Daniel P. Kionka writes:
> It has a good visual representation of the TML structure, and it implies
> that you can have HTML imbedded.
Yes, it's quite simple to embed one DTD in another. Here's an example
of a very simple DTD with one top-level element that includes one or
more HTML documents.
------ cut here ---------------------------------------------
<!--
"htmlwrap.dtd": a not-very-useful demonstration of embedding
-->
<!ENTITY % HTML PUBLIC
"-//W3C//DTD HTML 4.0 Transitional//EN"
"/usr/local/lib/sgml/html-4.0-trans.dtd">
%HTML;
<!ELEMENT htmlwrap - - (HTML+)>
------ cut here ----------------------------------------------
"-//W3C//DTD HTML 4.0 Transitional//EN"
is the public identifier, and
"/usr/local/lib/sgml/html-4.0-trans.dtd"
is the system identifier. Both will vary, of course, depending on
which HTML DTD you use.
%HTML;
imports the contents of the HTML DTD. If you want to redefine any of
the imported elements, you need to do it earlier in your DTD.

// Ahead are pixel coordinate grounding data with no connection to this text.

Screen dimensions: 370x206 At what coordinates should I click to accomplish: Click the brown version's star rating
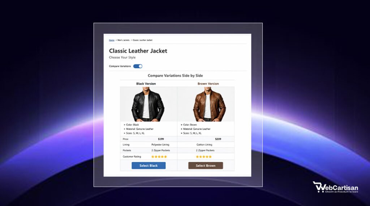[x=204, y=156]
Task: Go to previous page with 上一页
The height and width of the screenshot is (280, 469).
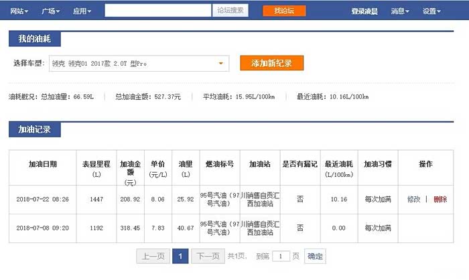Action: (152, 256)
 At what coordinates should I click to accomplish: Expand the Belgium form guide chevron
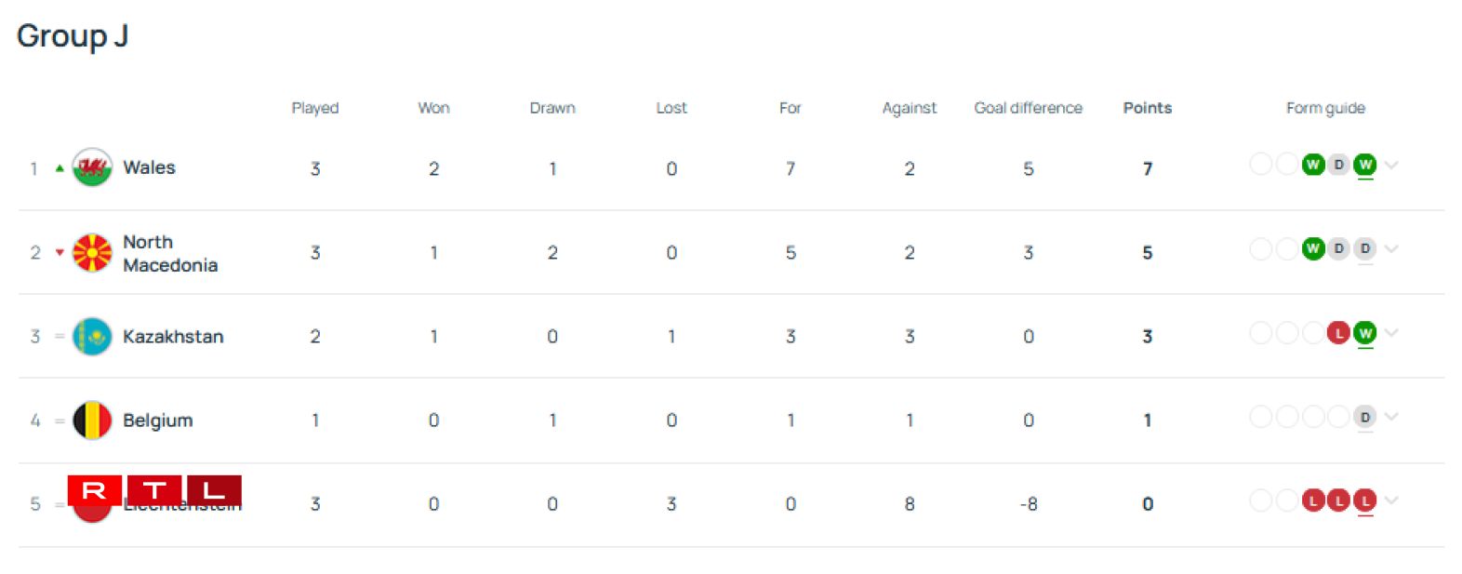[x=1391, y=417]
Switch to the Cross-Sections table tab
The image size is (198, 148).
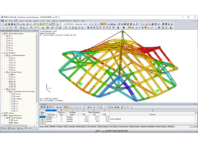(x=123, y=126)
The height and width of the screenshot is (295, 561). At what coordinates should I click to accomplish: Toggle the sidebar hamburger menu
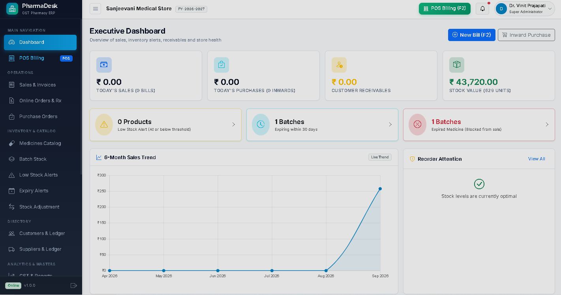coord(95,9)
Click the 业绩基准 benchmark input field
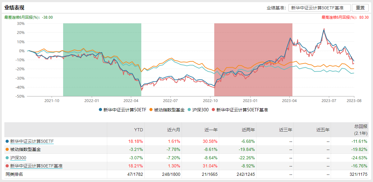 click(x=320, y=8)
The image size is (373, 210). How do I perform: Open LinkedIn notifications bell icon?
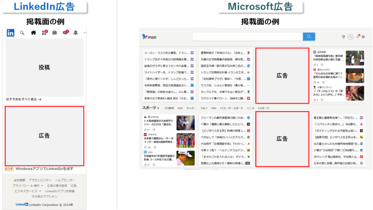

However, I've noticed a problem with this. According to my cursory
test -- I wrote a minimal document and parsed it with nsgmls -- the
above works as a full-SGML DTD. But if I do
nsgmls -wxml test.xml
I get a lot of warnings about the HTML DTD ... apparently it's not
written in an XML-friendly style. I don't know XML well enough to know
whether this would be a serious problem in practice.
Hope this helps a bit. Happy New Year to all!